„Krone“-Kommentar

Rot-Pink hat entschieden: Lueger ja, Lugner nein!

Kolumnen
12.09.2026 06:00

Für die Fans von Richard Lugner ist es ein Schlag ins Gesicht. Der Kulturausschuss der rot-pinken Wiener Stadtregierung hat den Antrag, im 19. Bezirk einen Park nach dem 2024 verstorbenen Baumeister und Society-Löwen zu benennen, abgelehnt.

Und das, obwohl die Döblinger Bezirksvertretung mit den Stimmen von FPÖ und ÖVP, aber auch von SPÖ und NEOS sich mehrheitlich dafür ausgesprochen hatte. Lugner lebte über mehrere Jahrzehnte hinweg in dem Wiener Nobelbezirk und ist auch auf dem Grinzinger Friedhof begraben.

Die Begründung: Lugners „wiederholte homophobe Äußerungen, sein öffentlichkeitswirksamer und sexistischer Umgang mit seinen Partnerinnen sowie einzelne öffentliche Aussagen“ – mit letzterem ist wohl seine FPÖ-Nähe und die eines Großteils seiner Nachkommen gemeint. Lugners unumstrittene Leistungen als Unternehmer und Opernball-Gastgeber zählen also gar nichts.

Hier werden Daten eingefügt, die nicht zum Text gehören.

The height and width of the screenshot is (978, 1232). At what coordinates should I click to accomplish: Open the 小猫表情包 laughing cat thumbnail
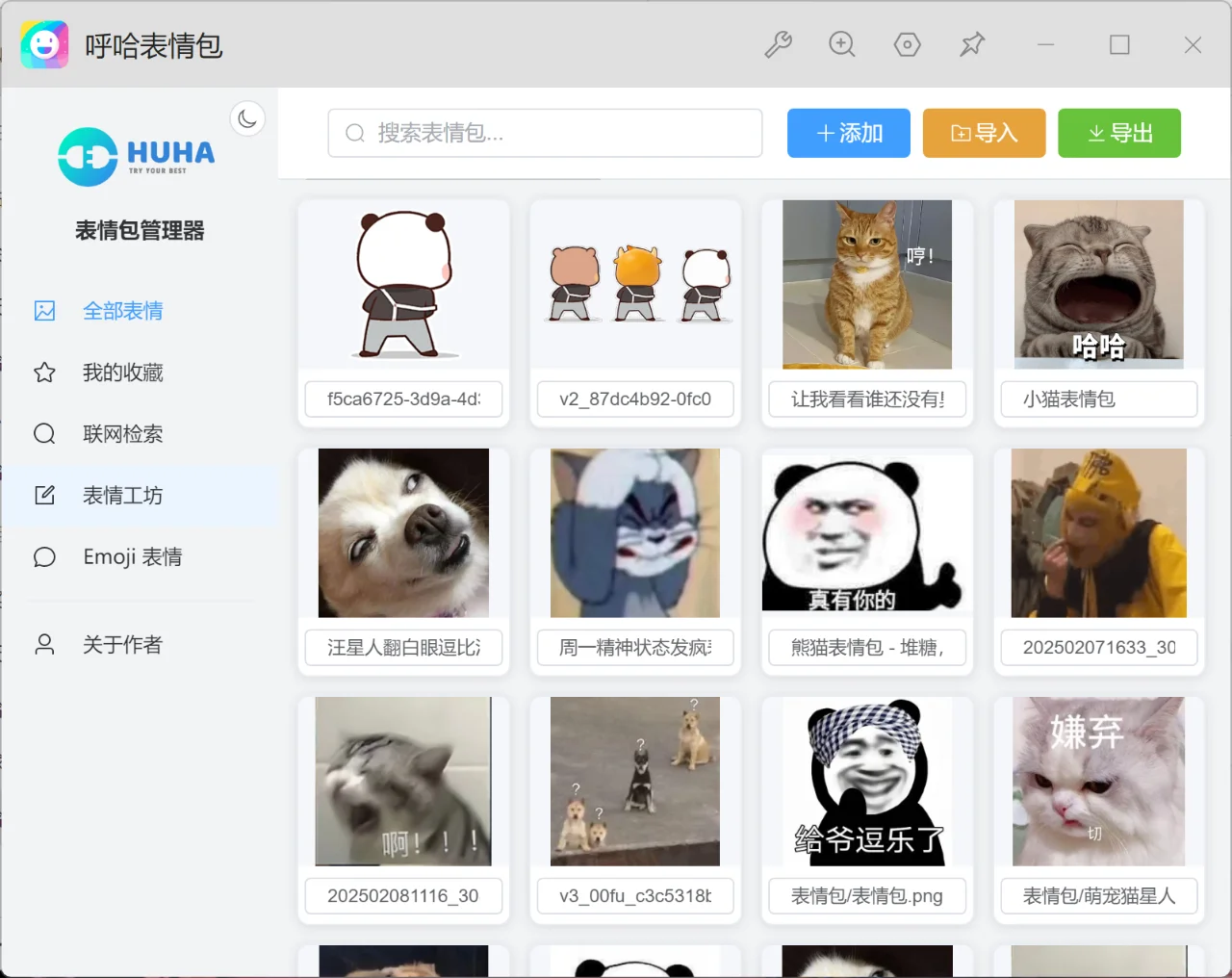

Für eine Stadt, die dem umstrittenen Wiener Bürgermeister Karl Lueger ein Denkmal gesetzt hat, ist das schon sehr merkwürdig. Dass jemand, der Alfons Haider vor langer, langer Zeit einmal einen „homosexuellen Vogel“ genannt hat, ist also ein Ausschließungsgrund, Antisemitismus aber ist 100 Jahre lang kein Problem?

Die Lueger-Statue befindet sich seit Anfang 2026 bekanntlich in Schieflage, genau gesagt wurde sie 3,5 cm nach rechts gekippt, um „Unwohlsein und Irritation“ auszulösen. Den Dr. Karl-Lueger-Platz gibt's aber weiterhin.

Hauptsache, es gibt keinen Richard-Lugner-Platz.